2009 Dr. Frank H. Netter Award Recipient:
Limbs and Things’ PROMPT Birthing Simulator

Visual communication in the health sciences comes in many forms these days. Simulators are an example of biomedical visualization that has a direct and significant impact on the way healthcare is taught and practiced.

Eight years of research went into the design and development of the remarkable PROMPT Birthing Simulator. This training device teaches practitioners how to handle a variety of delivery situations including the unpredictable obstetric emergency of shoulder dystocia. When it is not handled well, shoulder dystocia results in brachial plexus injury and even death to the baby and serious injury to the mother.

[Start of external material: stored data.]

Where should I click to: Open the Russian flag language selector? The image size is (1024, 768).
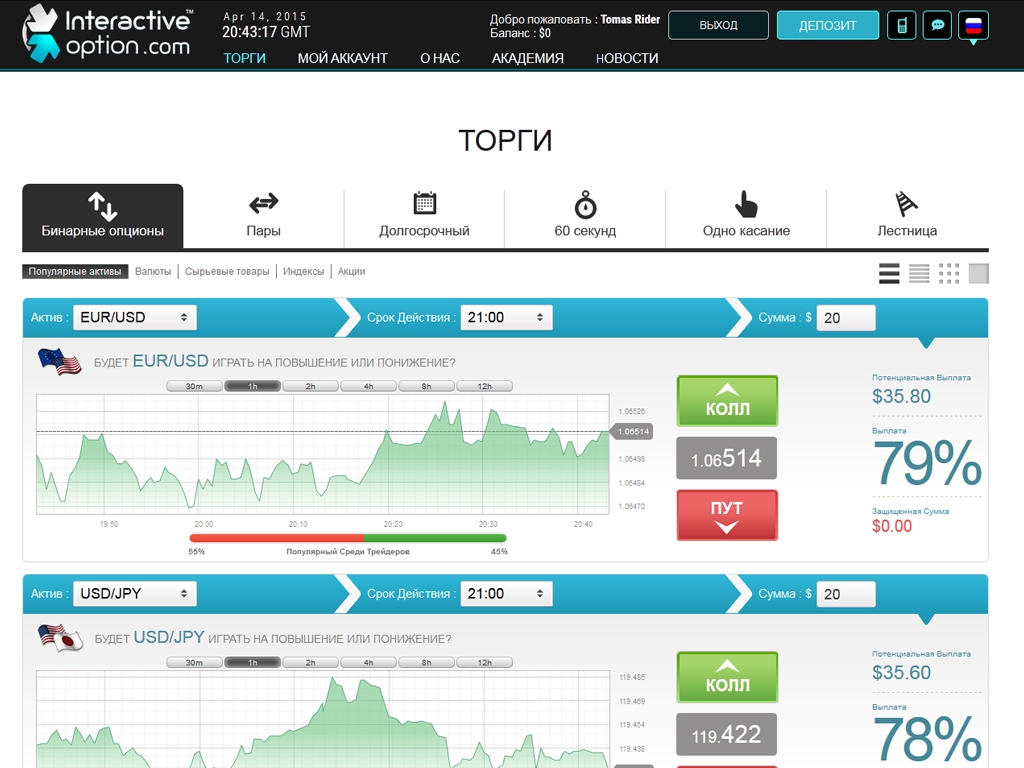(x=973, y=25)
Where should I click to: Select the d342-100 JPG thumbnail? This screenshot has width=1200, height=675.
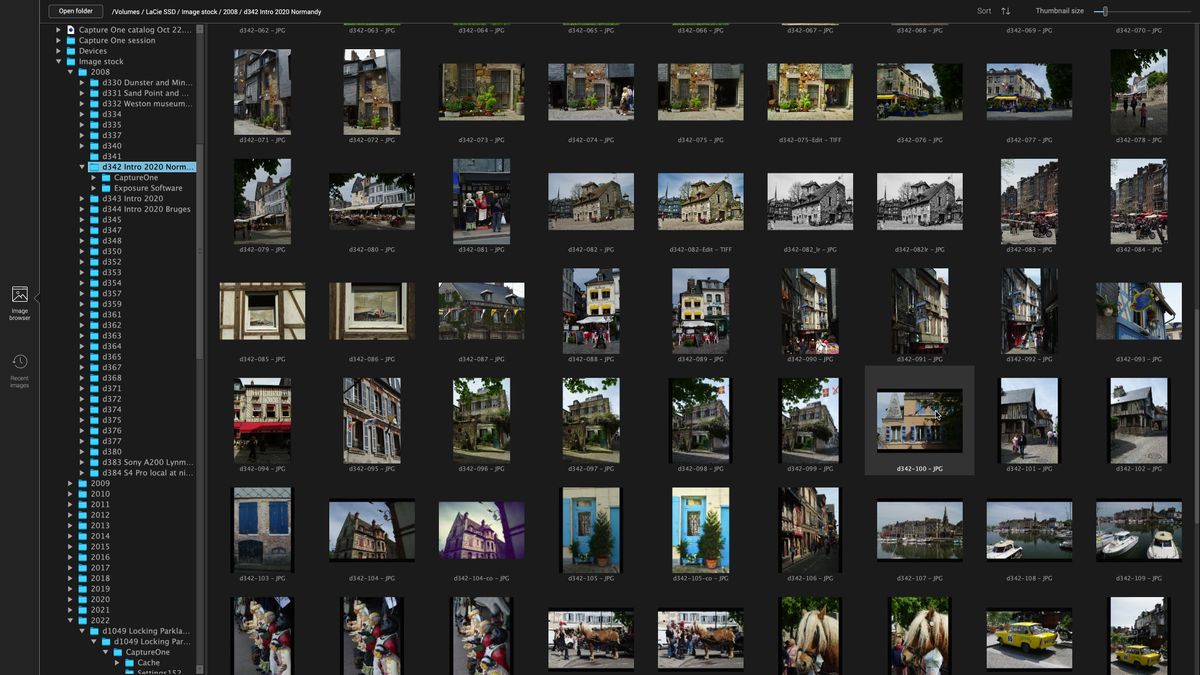point(919,418)
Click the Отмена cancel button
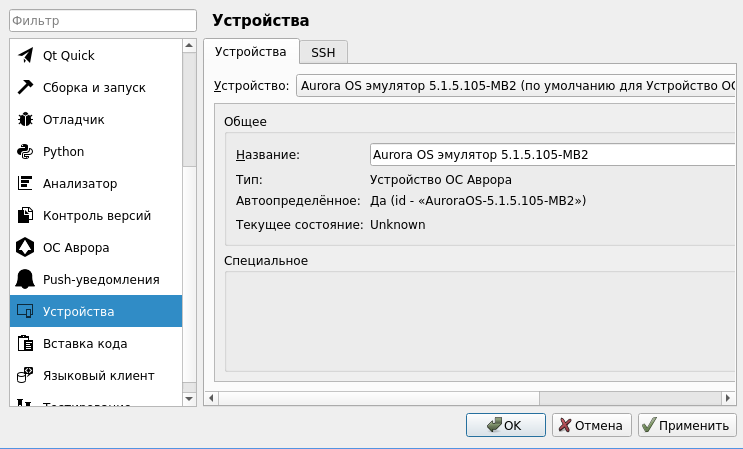This screenshot has width=743, height=449. coord(592,425)
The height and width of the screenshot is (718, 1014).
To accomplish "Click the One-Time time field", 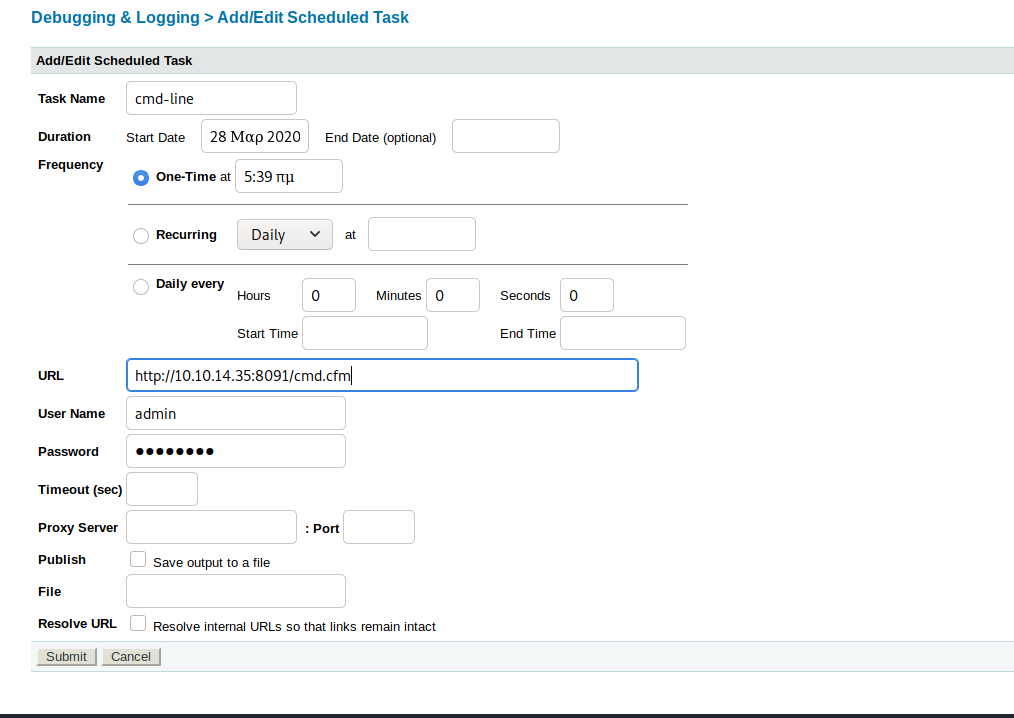I will [x=288, y=176].
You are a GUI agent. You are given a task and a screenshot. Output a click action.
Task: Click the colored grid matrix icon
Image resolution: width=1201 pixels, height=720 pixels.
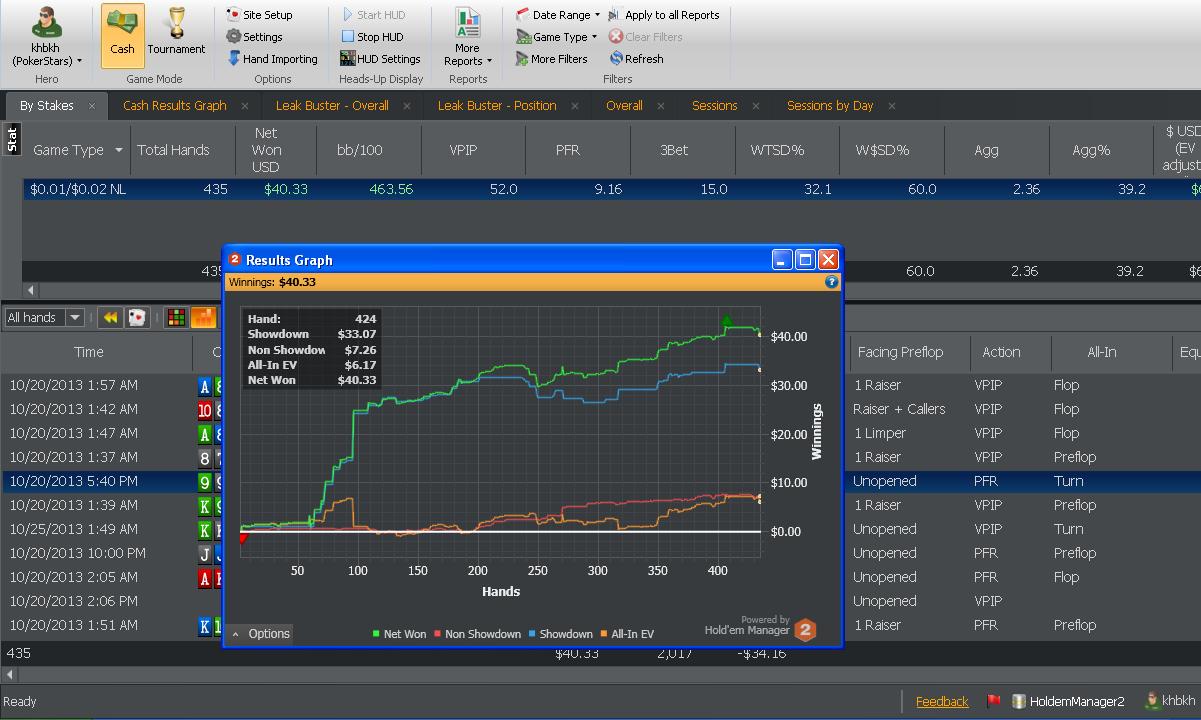click(x=176, y=318)
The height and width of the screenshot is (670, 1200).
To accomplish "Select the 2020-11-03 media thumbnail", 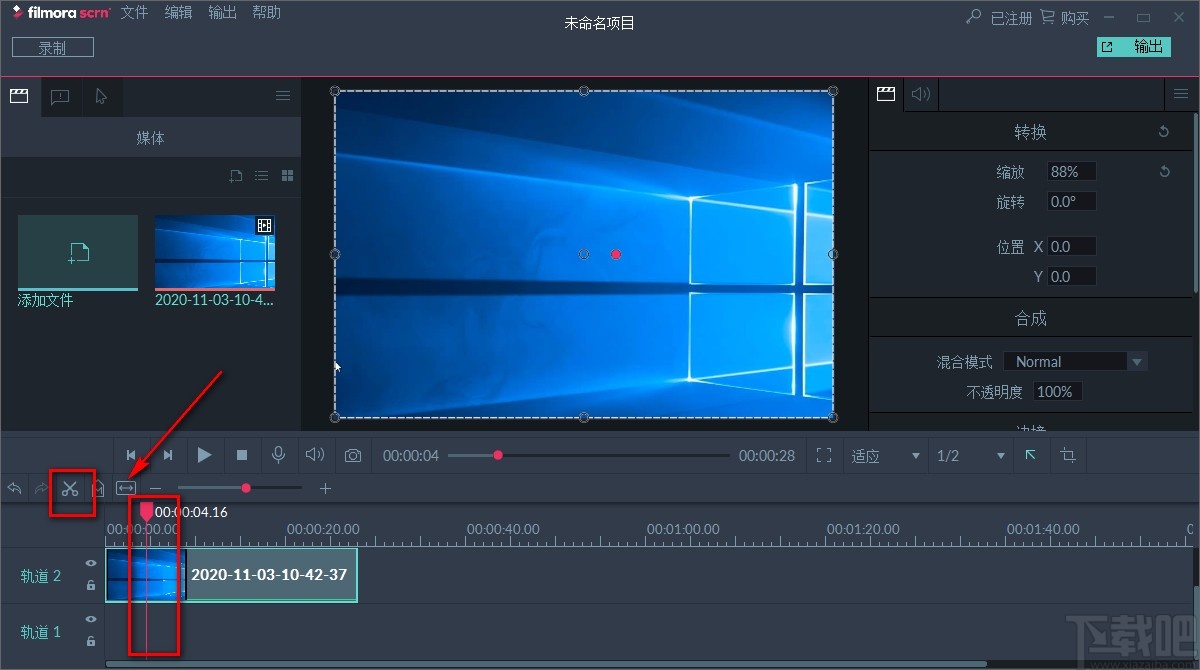I will click(215, 252).
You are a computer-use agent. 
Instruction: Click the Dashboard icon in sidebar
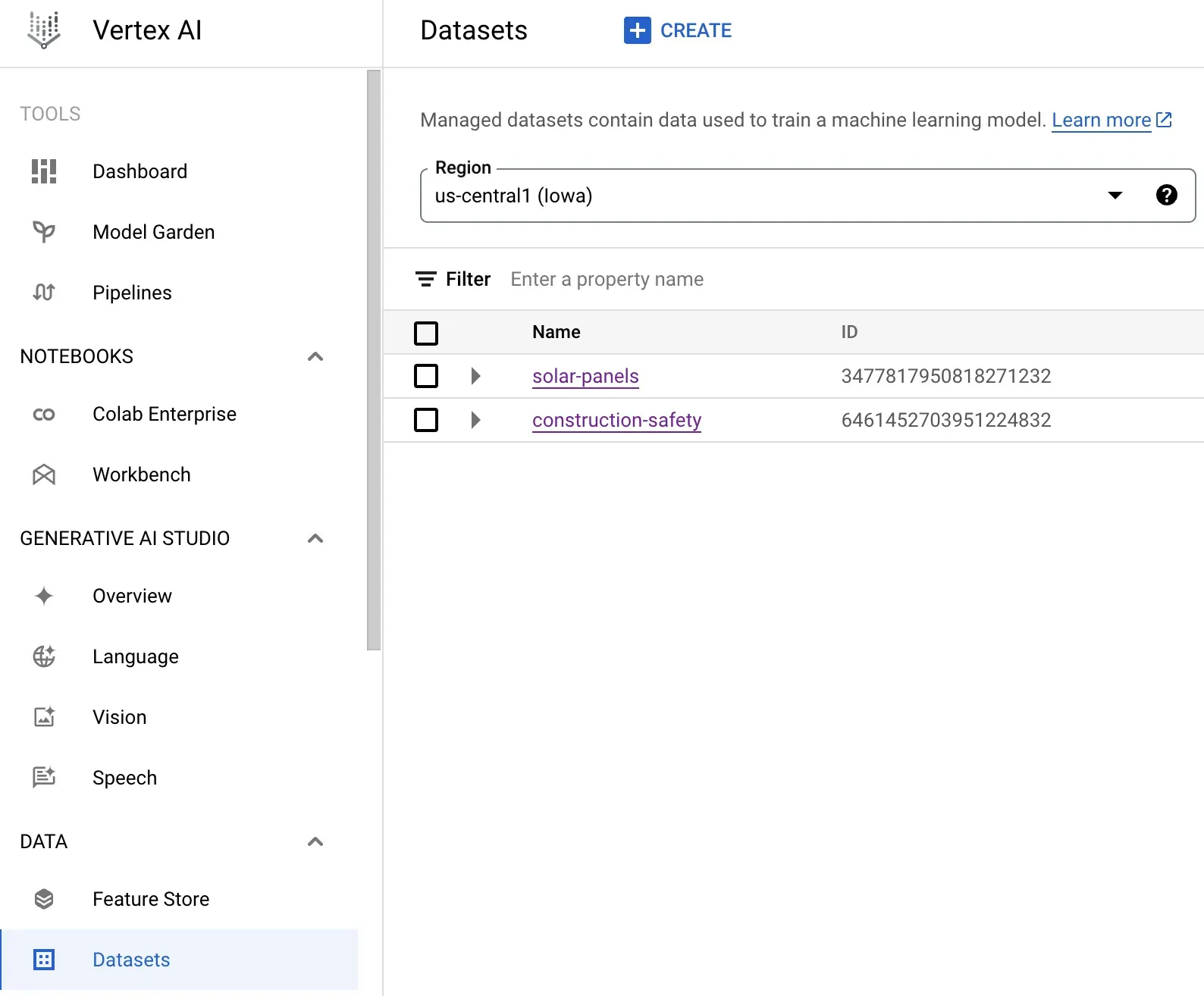(44, 171)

When medical emergencies occur, novices are frequently pushed out of the way as experts deal with critical situations. Without direct, hands-on experience, it is difficult (if not impossible) to develop the psychomotor skills and sensitivity to handle unusual situations. This is where a high-fidelity simulator is effective in providing training. The PROMPT birthing simulator offers a safe environment where learners practice deliveries and develop sensitivity in the application of force to avoid serious injury. Studies have shown training on the PROMPT simulator reduces injury due to shoulder dystocia.

Through a lengthy iterative process of refining models, the Limbs and Things team developed realistic newborn and mother models. The current sophisticated models overcame many obstacles to withstand the physical stresses of the birthing process. The mother model features moveable legs to simulate multiple delivery positions. It has a realistic bony pelvis with durable and stretchable skin that can be detached to allow trainees to see internal maneuvers and fetal position. The baby model is the weight of a newborn child. It has palpable fontanelles, suture lines, clavicles and scapulae. There is a detachable placenta and umbilical cord. In addition, the baby has an internal electronic strain gauge, which provides time and stress feedback for the management of shoulder dystocia.

The Vesalius Trust is proud to recognize the PROMPT Birthing Simulator for its significant impact on the improvement of healthcare delivery.